#### Description of the task
Reproduce all the data verbatim.
Data for the task Start Marker
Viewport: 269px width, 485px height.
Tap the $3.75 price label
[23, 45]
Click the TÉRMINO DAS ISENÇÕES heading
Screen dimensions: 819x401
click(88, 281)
Data for the task End Marker
#### Answer box
Viewport: 269px width, 485px height.
Tap the $3.75 price label
[23, 45]
Click the TÉRMINO DAS ISENÇÕES heading
Screen dimensions: 819x401
click(88, 281)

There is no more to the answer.